Chinese tech giant, Tencent, has also been working on using
AI for content generation in areas such as financial reporting and sports news,
along with understanding user preferences and making recommendations. In late
2015, South China Morning Post reported
that Tencent’s automated newswriting program, Dreamwriter, created a business
article on inflation, including analysts' comments, in less than a minute. More
recently, the executive director of Quartz, Zach Seward delivered a speech at a
conference in China organised by Tencent and it was turned into a news story by
a combination of AI-based speech to text software, automatic transcription, and
Dreamwriter.

Automation is also being used for news detection, as seen
from the Reuters News Tracer, which tracks social media and highlights breaking
stories to reporters.

Such applications could increase breadth of coverage, help cover
local content
and allow news organisations and journalists to direct limited
resources towards in-depth investigations.

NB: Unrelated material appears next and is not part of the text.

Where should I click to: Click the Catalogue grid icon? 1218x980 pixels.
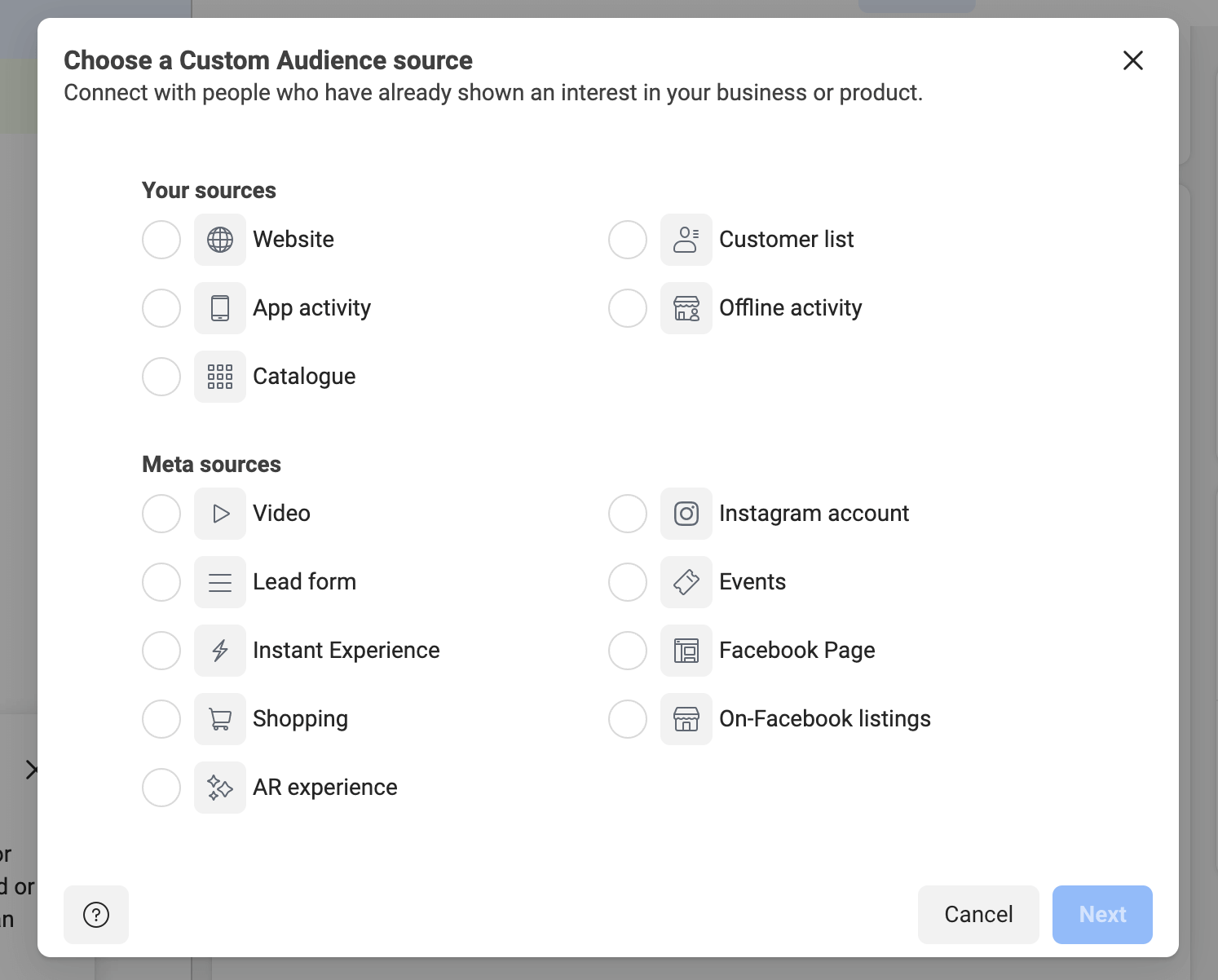coord(219,376)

AI also has potential as an aid to reporters by enabling rapid analysis of vast troves of data and documents, such as the Panama papers.However, they have also raised
concerns that journalists’ jobs could among those expected to be lost to AI.

In this context, a 2017
study
from the Reuters Institute for the Study of Journalism on the use of
automated journalism in European news agencies found that though most news
agencies are already using or actively exploring automation in news generation,
only two of the organisations surveyed were using algorithms to compare new
information to historical data, and provide interpretations, thereby adding
analytical value.

Automation is still not being used widely for more complex
reporting. The most popular areas for automation are finance and sport reporting.
Currently, there are also limitations with natural language generation ability.

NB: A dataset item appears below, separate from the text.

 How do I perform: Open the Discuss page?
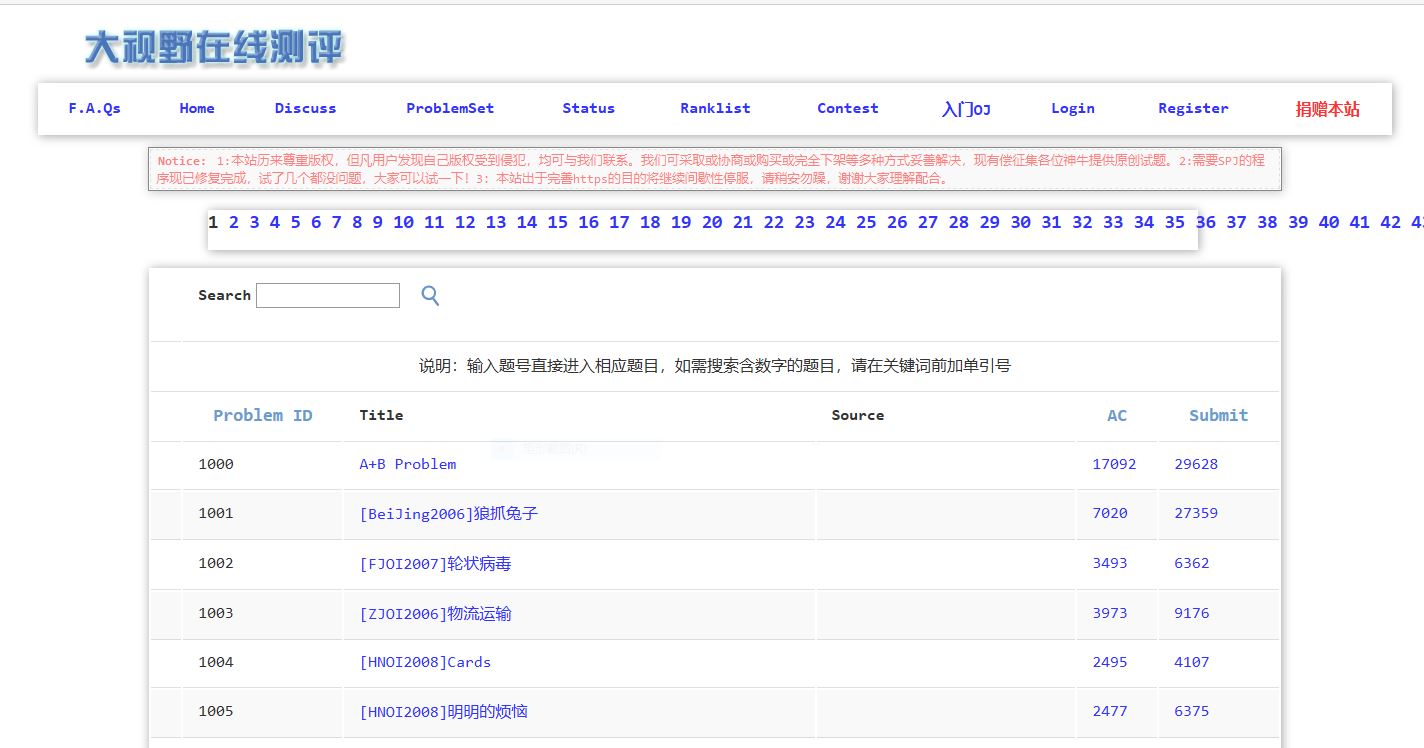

The use of AI for detecting fake news is another important implication
of the technology for journalism.  In
December 2016, Facebook’s director of AI, Yann LeCun said
(subscription required) that AI could be used to detect fake news. The MIT Tech
Review wrote
about start-up,  AdVerif.ai,
which works with publishers, advertisers and networks who do not wish to be
associated with false or potentially offensive stories. Last year, a Fake News Challenge was launched through
a grassroots effort of over 100 volunteers and 71 teams from academia and
industry from around the world, to foster development of tools to help human
fact checkers identify hoaxes and deliberate misinformation in news stories. However,
it should be noted that this last challenge is still about assisting human fact
checkers. The efficacy of AI in filtering out fake news by itself remains to be
seen.

In conclusion, AI appears to be here to stay in newsrooms, supporting
journalists in their work and not replacing them, at least for the time being. A
large proportion of news consumption already happens through algorithm-driven recommendations
on social media platforms. Now algorithms are steadily entering into content
generation side as well. If used as an aid, it could improve creation and enhance
distribution of news. On the other hand, if it encourages owners to further
reduce limited human resources, before AI manages to reach the required level for
in-depth reporting, or gives governments greater control over what citizens see in the case of state-controlled outlets, AI could have an adverse impact. Then the quality and
extent of coverage (or lack of it) will also enter into the list of concerns
for public policymakers, as well as civil society.